You must take five additional courses; at least three of these courses must be at the 500-level. The elective courses are grouped to seven tracks. You are strongly encouraged to have at least two different tracks included on the Study Plan.

Graduate Seminar

You are encouraged to take the Graduate Seminar (CPSC 589) when you take your first 500-level course. It will expose you to a wide range of current topics in the field and enable you to select a project or thesis topic.

Project / Thesis

To complete the graduate program, you must complete either CPSC 597 Project or CPSC 598 Thesis.

Before enrolling in CPSC 597 or 598, you must submit a CPSC 597 / 598 Project Proposal form to the Computer Science Department Office. This form must be signed by a supervising full time faculty member and by a second faculty reviewer no later than the last day of instruction of the preceding semester. Permission to enroll in CPSC 597 or 598 will be withheld if you submit a proposal after this deadline.

You will not be able to register on-line for these courses until the Computer Science Department Office grants permission to do so. You should call to verify that this has been done.

Independent Graduate Research

You may take CPSC 599 Independent Graduate Research to fulfill part of your electives. This course allows you to pursue topics of special interest beyond those of a regular course. It cannot cover the same topic as your project or thesis.

You must submit an Application For Independent Study to the department office, which will supply the form. The application must include a study plan and objectives, and must be approved by a supervising full time faculty member and by the department chair.

You may take up to three units per semester, and apply a maximum of three units towards the degree. The University allows a maximum of six units, but the Computer Science Department allows only three units.

You will not be able to register on-line for this course until the Computer Science Department Office grants permission to do so. You should call to verify that this has been done.

Transfer Credit

At least 21 semester units must be taken in residence. Transfer credits and Cal State Fullerton extension credits are not residence units.

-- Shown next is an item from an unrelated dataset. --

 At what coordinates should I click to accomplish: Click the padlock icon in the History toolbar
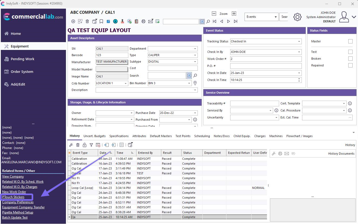[85, 145]
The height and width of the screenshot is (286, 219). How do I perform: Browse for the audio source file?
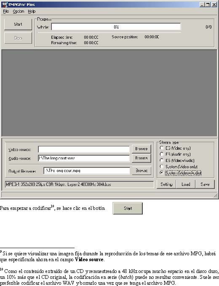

No more than 9 units of transferable course work can be accepted from another institution and applied to the 30 required units on the Study Plan.

Continuous Enrollment

You must remain enrolled for every semester of your graduate program. If circumstances require, you may apply for a Leave of Absence. The form may be obtained from Admissions and Records, and is submitted to the University Graduate Office. If you don't enroll for courses each semester of your graduate program, and you haven't been granted a Leave of Absence, you will be dropped from the graduate program and you will have to reapply for admission.

Duration of Study

All study plan courses should be completed within 10 semesters. If you find that this is not possible, you must file for a two-year extension.

Applying for Graduation

You should file a Request for Graduation Check with the University Graduate Office (MH-103) one semester before your expected date of graduation. The Graduation Check and your Graduate Study Plan will be sent to the Computer Science Department in the latter half of that semester. The Graduate Coordinator will determine if your study plan has been satisfactorily completed, and will send a recommendation to the University Graduate Office, who will then inform you of the results. If you change your study plan after filing your Request for Graduation Check, you must file a Change of Graduate Study Plan form, which you can obtain from the Computer Science Department. If you don't keep your study plan up to date, your graduation could be delayed.

More information about the program can be found in the Graduate Handbook.